Je fis demi-tour sur moi-même, prêt à brandir à nouveau mon laissez-passer à la face d’un maton récalcitrant. Je me trouvai au lieu de cela nez à museau avec six chevaux qui piaffaient d’impatience, fières montures d’un carrosse majestueux. Le cocher fit claquer son fouet à un pas de nous, avant de hurler à nouveau :
— Dégagez, j’vous dis, ou j’transforme vos cervelles en bouillie !
— Du calme, le coupais-je, on ne vous avait pas vu et...
— Ferme-la, gredin !
Sans plus attendre, l’homme, revêtu d’une riche livrée qui dissimulait avec peine sa rusticité, fit bondir son attelage. Si Martin n’avait pas eu le réflexe de me pousser de côté, il nous serait passé sur le corps. Déséquilibré, je me retrouvai, ainsi que le Gros, face contre terre et vis défiler devant moi sabots de chevaux et roues de carrosse.

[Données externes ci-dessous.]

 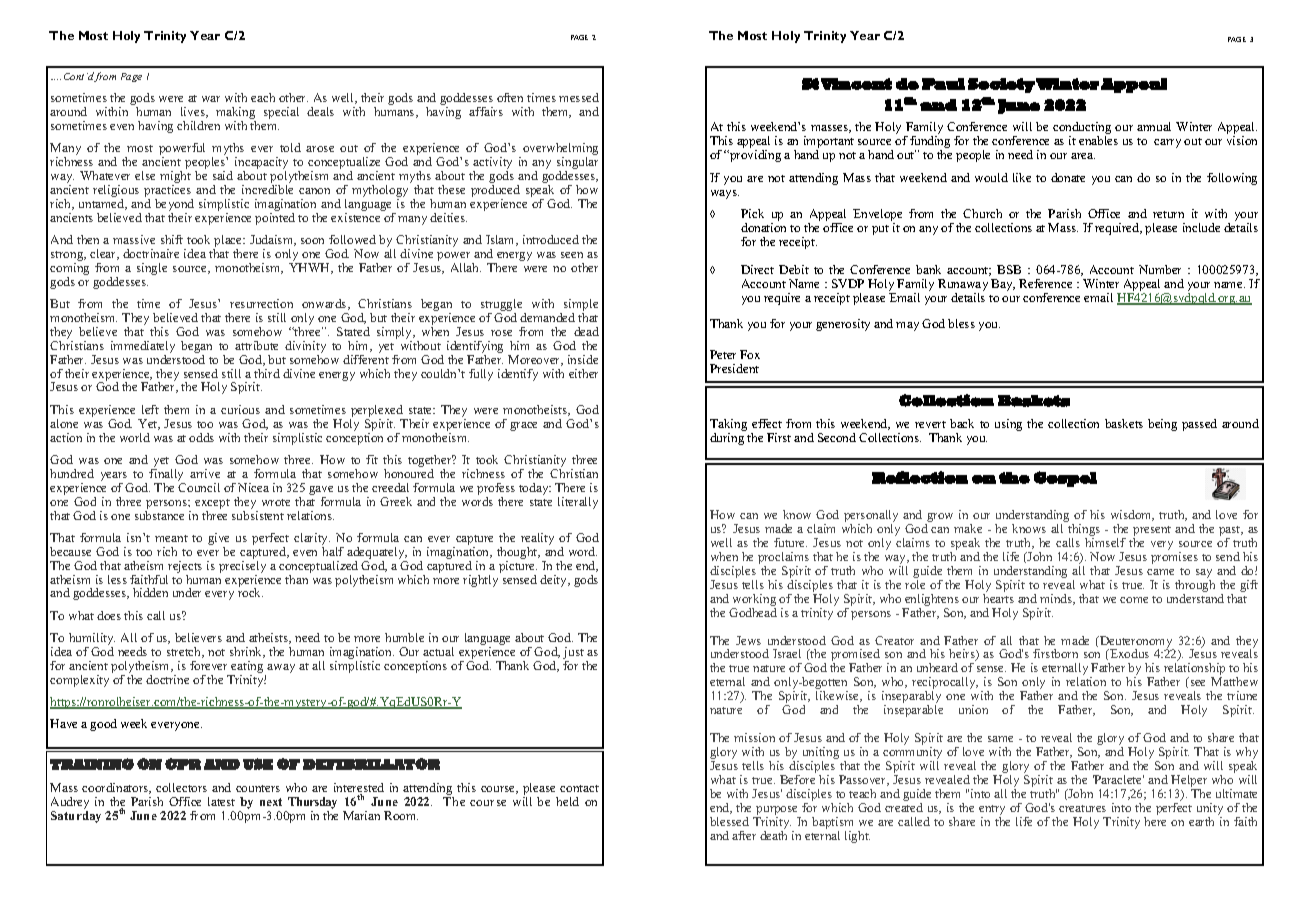 I want to click on creatures, so click(x=1082, y=808).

— À plus tard, les traîne-savates ! C't'un plaisir de vous envoyer cul par-dessus tête dans le bren !
Le rire gras du conducteur se perdit dans le rugissement de l’attelage. Je relevai la tête et n’eus que le temps d’apercevoir les armoiries frappées sur sa porte : un aigle bicéphale d’argent sur fond azur.
Un cahot de la route fit se mouvoir un des rideaux de velours qui protégeait les passagers des regards indiscrets. Je pus tout juste discerner une silhouette féminine qui observait notre duo. Elle gardait le visage impassible, nos misères terrestres ne pesant en rien sur si haute personne.
— Il y a des jean-foutre des deux côtés du mur, lançai-je à l’attention du Gros, tandis que nous nous relevions avec peine.
Nous époussetions nos uniformes à présent froissés et par endroits tachés par notre plongée.
— Lui aussi, si je le retrouve, je l’assomme, grogna-t-il.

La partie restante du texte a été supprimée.